Thirty days after discharge, she was admitted to the clinic as an outpatient. At this visit, her vital signs were stable, she had mild exertional dyspnea, and her O2 saturation was 96% on room air. She was excited about starting her job as a nurse, following with necessary COVID 19 prevention guidelines.

Discussion

Cardiovascular complications of COVID-19 are important in the prognosis and survival of patients. Guo et al. studied 187 COVID-19 patients and found 27.8% with evidence of myocardial injury [4]. A study of the Washington State COVID-19 cohort revealed cardiomyopathy in 33% of nonpregnant patients in the intensive care unit [5]. There are limited data on COVID-19 in pregnancy. Juusela and colleagues reported two cases of COVID-19 related cardiomyopathy in pregnant women [7].

The mechanism by which SARS-CoV-2 causes myocardial injury is not fully understood. Studies on the role of ACE-2 receptors in viral life cycle and the effects of ACE-2 disruption show that the interaction between ACE-2 and SARS virus might be causing myocardial inflammation and injury [8]. Additionally, the downregulation of ACE-2 hinders the cardioprotective effects of angiotensin and subsequently increases tumor necrosis factor alpha (TNFα) production, which may be contributing to myocardial damage [9]. Exaggerated cytokine response is also a potential mediator of cardiomyocyte damage [4].

Here, our case was a young female with no remarkable risk factors for cardiomyopathy. The main cause of her disease could be undiagnosed postpartum cardiomyopathy, aggravated by COVID-19 cardiomyopathy. According to Pierce-Williams et al. [10], who studied severe and critical COVID-19 in a cohort of hospitalized pregnant patients in the United States, only 17% of patients had preexisting cardiac disease. Being of childbearing age, in addition to a lack of other cardiac risk factors, makes the undiagnosed heart failure a less likely differential diagnosis.

Pregnancy-associated cardiomyopathy is a major differential diagnosis. It is defined as the development of heart failure toward the end of pregnancy or closely after delivery with the absence of another identifiable etiology for heart failure [11]. The exact mechanism is still unclear and probably multifactorial. Angiogenic imbalance, as evidenced by prolactin levels, and high levels of inflammatory cytokines such as TNFα and interleukin-6 (IL-6) are potential contributors [12]. High levels of inflammatory markers, especially IL-6, might be a clue to finding a possible common pathophysiology for pregnancy-associated cardiomyopathy and COVID-19 related cardiomyopathy. IL-6 also plays an important role in COVID-19 pathophysiology. Zeng et al. reviewed inflammatory markers in over 3900 COVID-19 patients and found that survivors had a lower level of IL-6 compared with nonsurvivors [13]. It is possible that common pathways such as IL-6 could trigger and aggravate dilated cardiomyopathy in pregnant women who develop COVID-19 in peripartum period, and COVID-19 prevention might be more important in this period. Although rapid progression of heart failure in postpartum dilated cardiomyopathy is not uncommon,it is important to observe the severity of dilated cardiomyopathy in peripartum COVID-19-positive patients to better understand its nature [14, 15].

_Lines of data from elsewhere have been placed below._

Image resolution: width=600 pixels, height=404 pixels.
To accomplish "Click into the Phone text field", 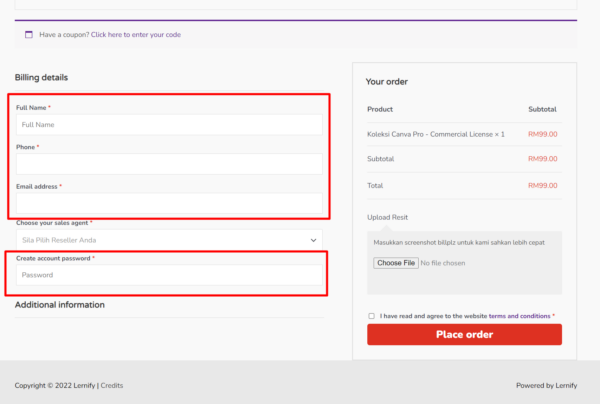I will [169, 164].
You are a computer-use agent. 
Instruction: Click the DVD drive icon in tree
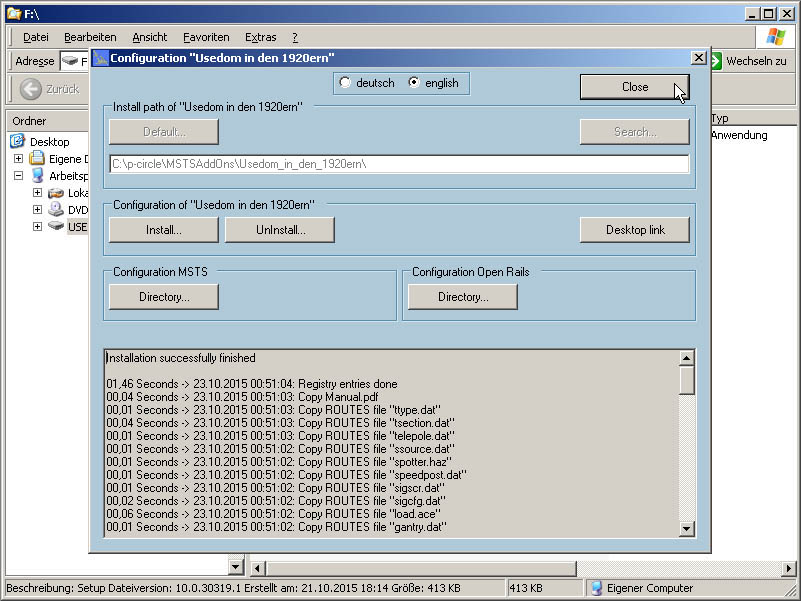coord(55,210)
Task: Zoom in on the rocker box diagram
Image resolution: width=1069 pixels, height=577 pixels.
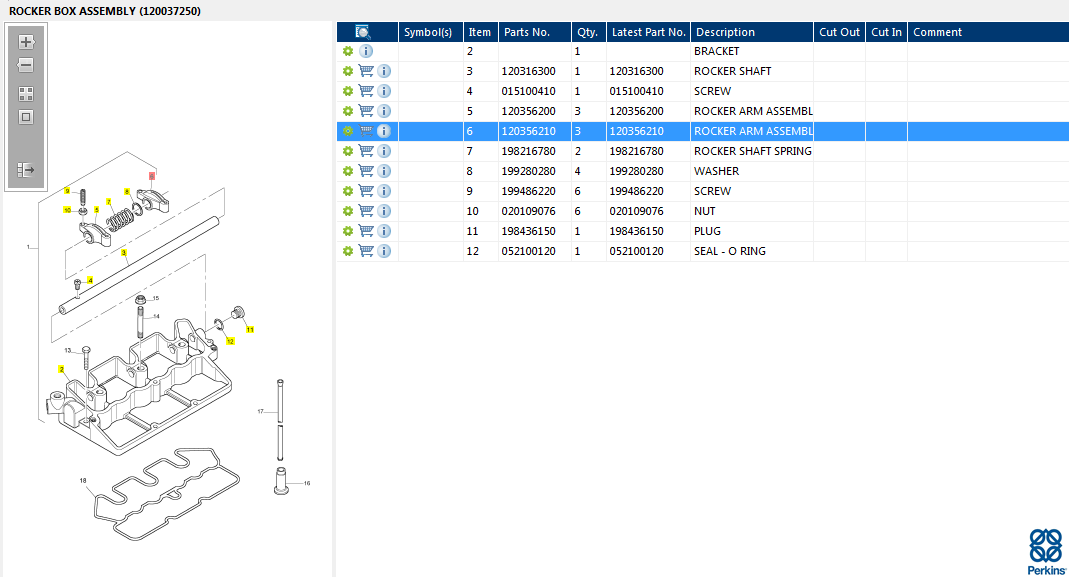Action: (x=26, y=42)
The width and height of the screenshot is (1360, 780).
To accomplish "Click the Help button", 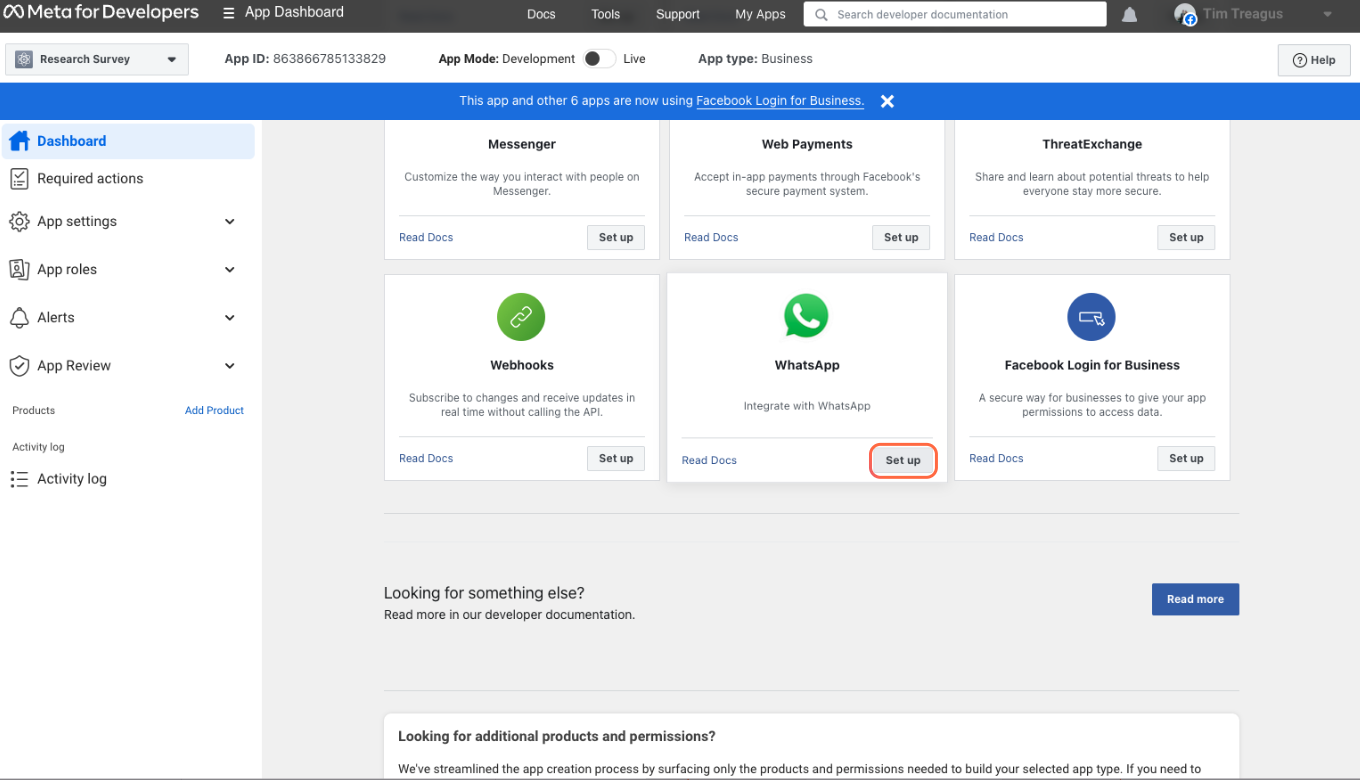I will point(1313,60).
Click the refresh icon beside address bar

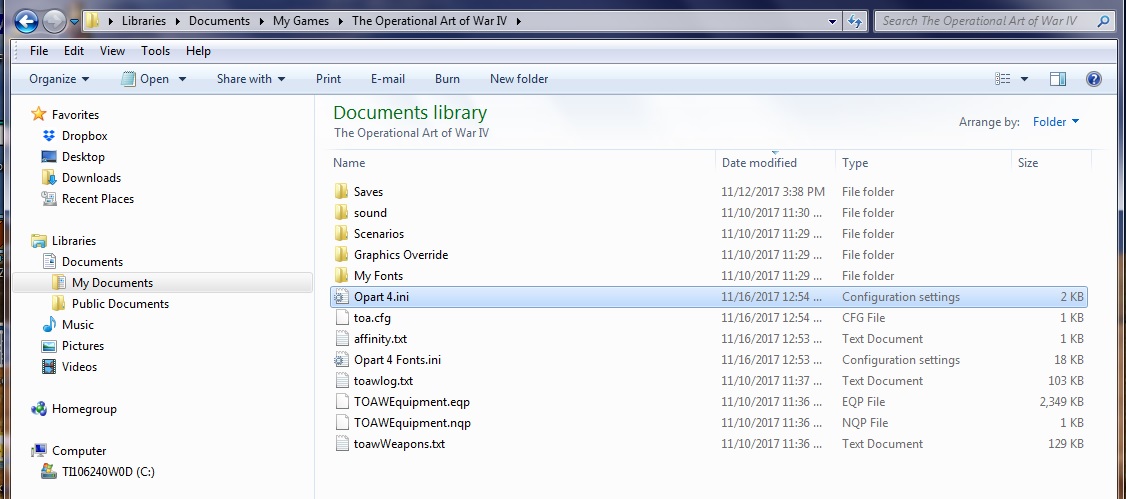pyautogui.click(x=855, y=21)
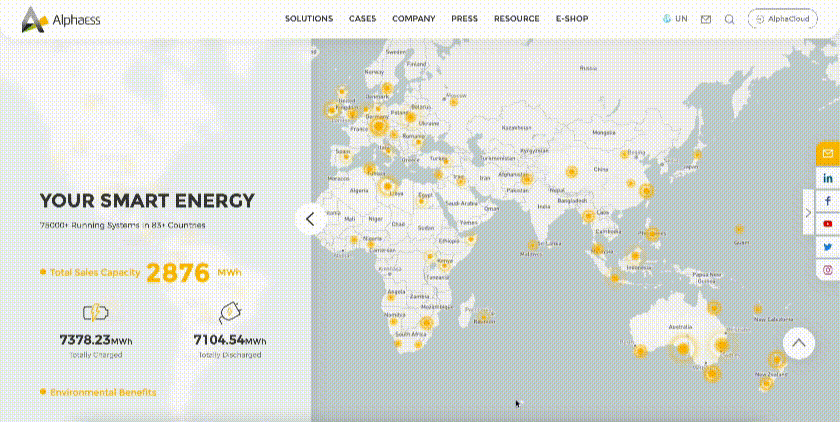The image size is (840, 422).
Task: Open the RESOURCE menu
Action: 516,19
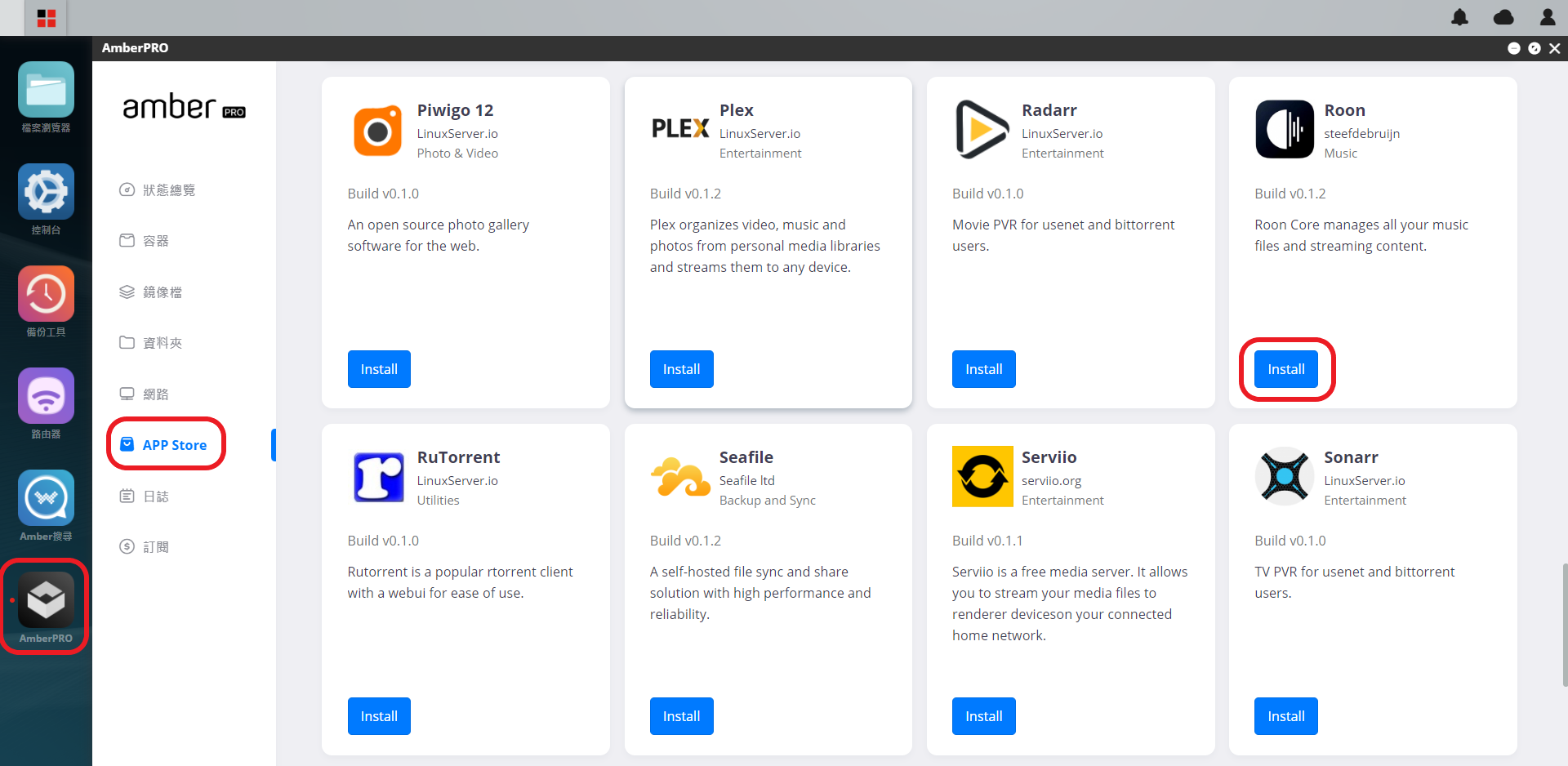Screen dimensions: 1568x766
Task: Open the AmberPRO dock icon
Action: [46, 599]
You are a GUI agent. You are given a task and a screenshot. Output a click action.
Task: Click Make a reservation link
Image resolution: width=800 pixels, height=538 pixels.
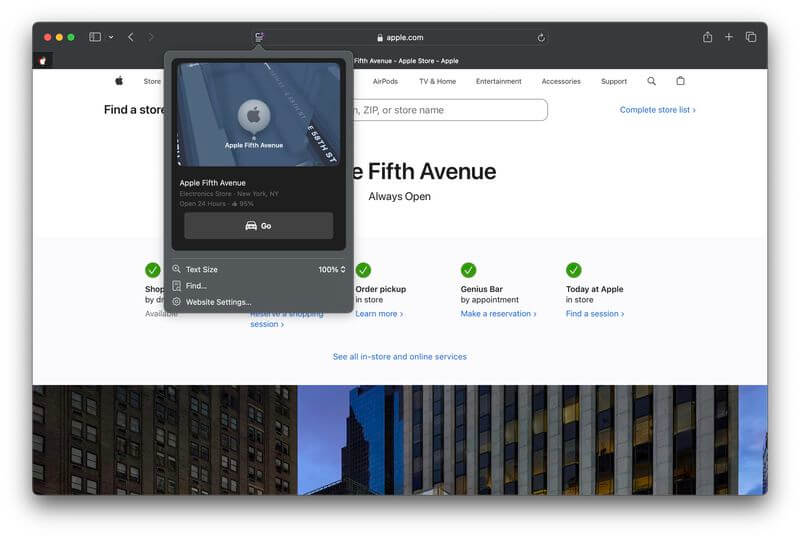click(x=498, y=314)
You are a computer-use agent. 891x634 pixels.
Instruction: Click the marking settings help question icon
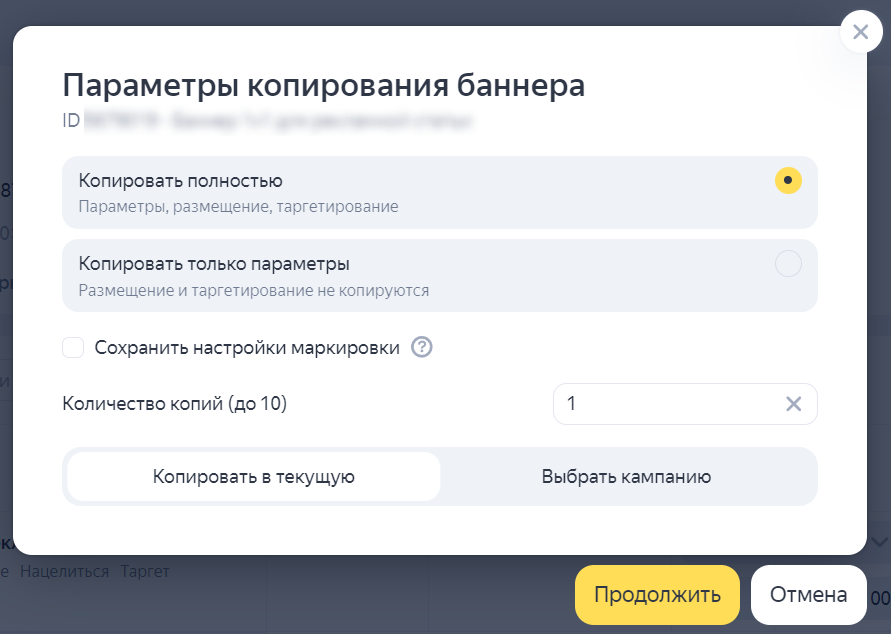point(422,348)
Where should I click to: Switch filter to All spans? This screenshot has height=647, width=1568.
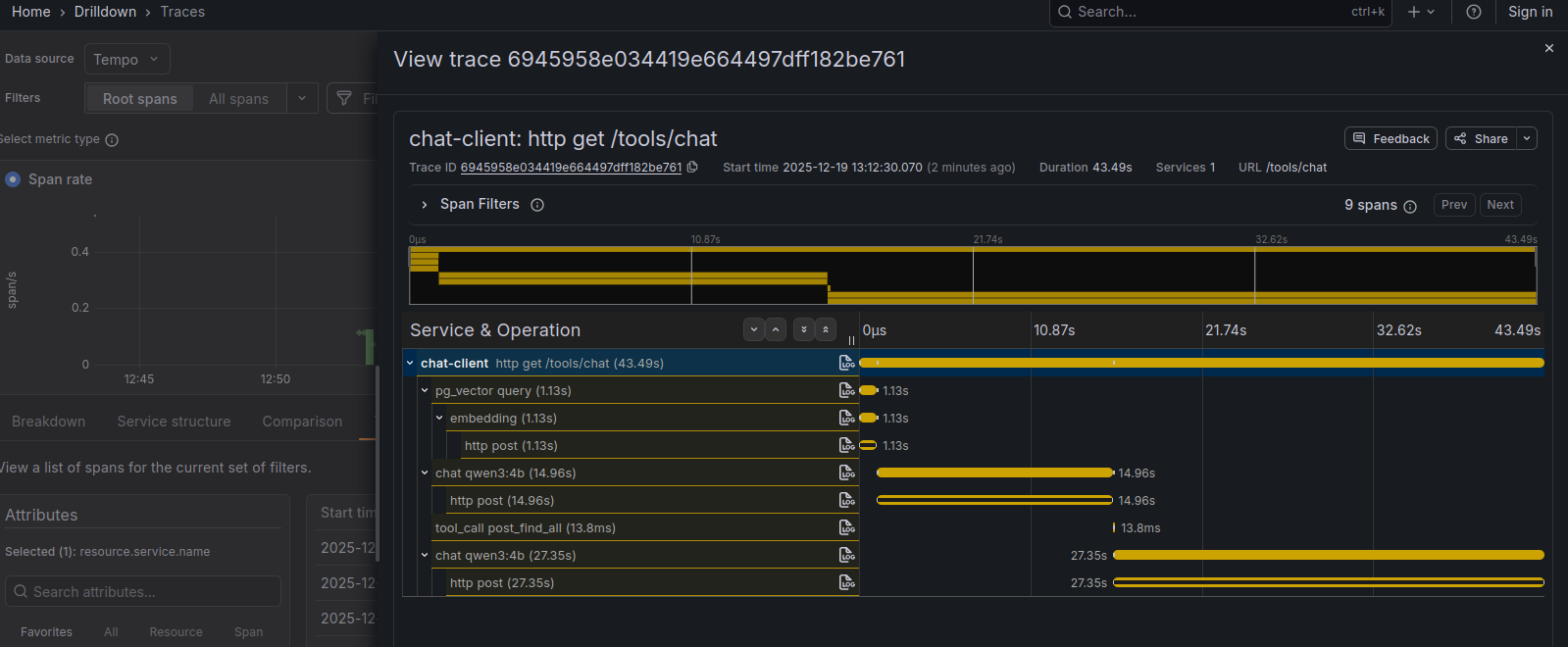point(238,99)
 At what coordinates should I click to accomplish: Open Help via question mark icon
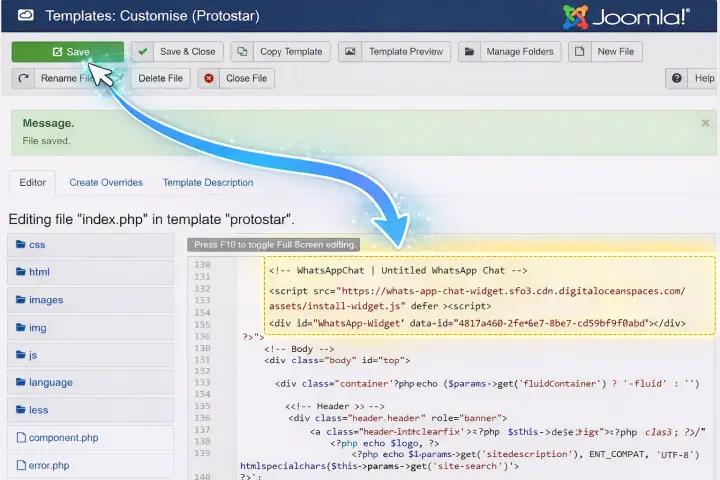[678, 78]
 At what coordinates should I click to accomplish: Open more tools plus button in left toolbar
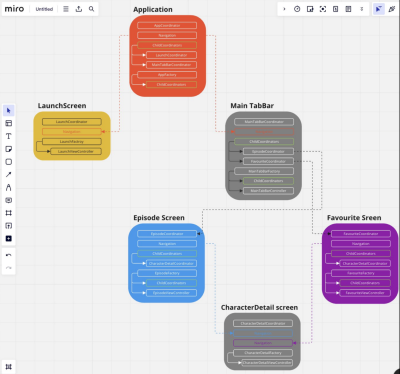[9, 238]
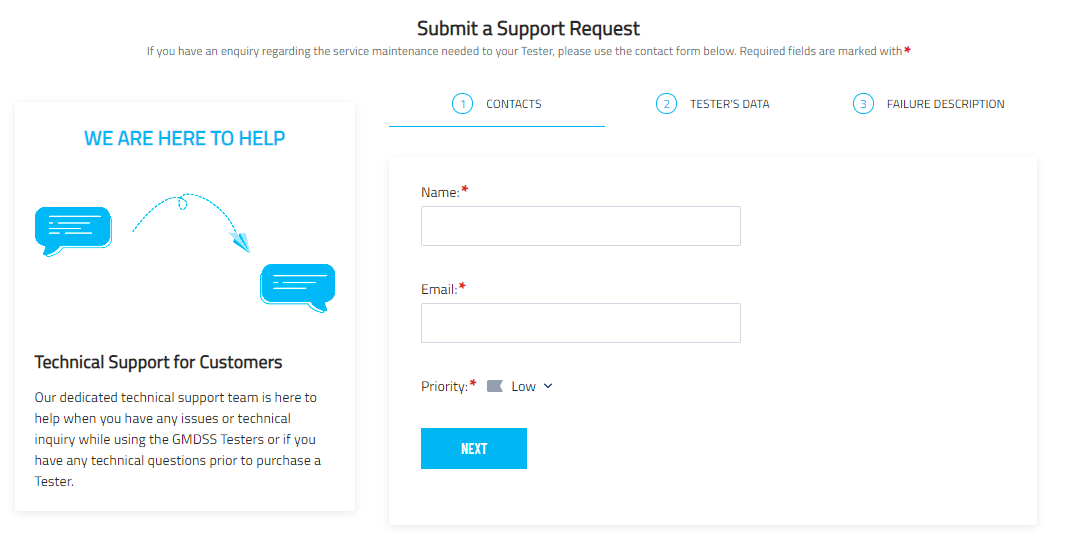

Further studies are needed to investigate whether pregnancy affects the chance of developing COVID-19-related cardiomyopathy compared with the general population. Also, there is a lot to learn about how pregnancy and COVID-19-related cardiomyopathy affect each other. Studying the role of inflammatory cytokines such as IL-6 in the process of myocardial injury might shed light on the pathophysiology underlying pregnancy and COVID-19-related cardiomyopathy. A dedicated subgroup analysis of myocardial injury in ongoing trials on anti-IL-6 receptor antibodies, such as tocilizomab, for COVID-19 is recommended.

We suggest routine echocardiographic evaluation of pregnant patients with COVID-19 as they are at a higher risk of cardiovascular complications due to the role of inflammatory markers.

Conclusion

It is important to test for severe acute respiratory syndrome coronavirus-2 infection in pregnant women with cardiomyopathy and primary diagnosis of postpartum cardiomyopathy during the COVID-19 pandemic.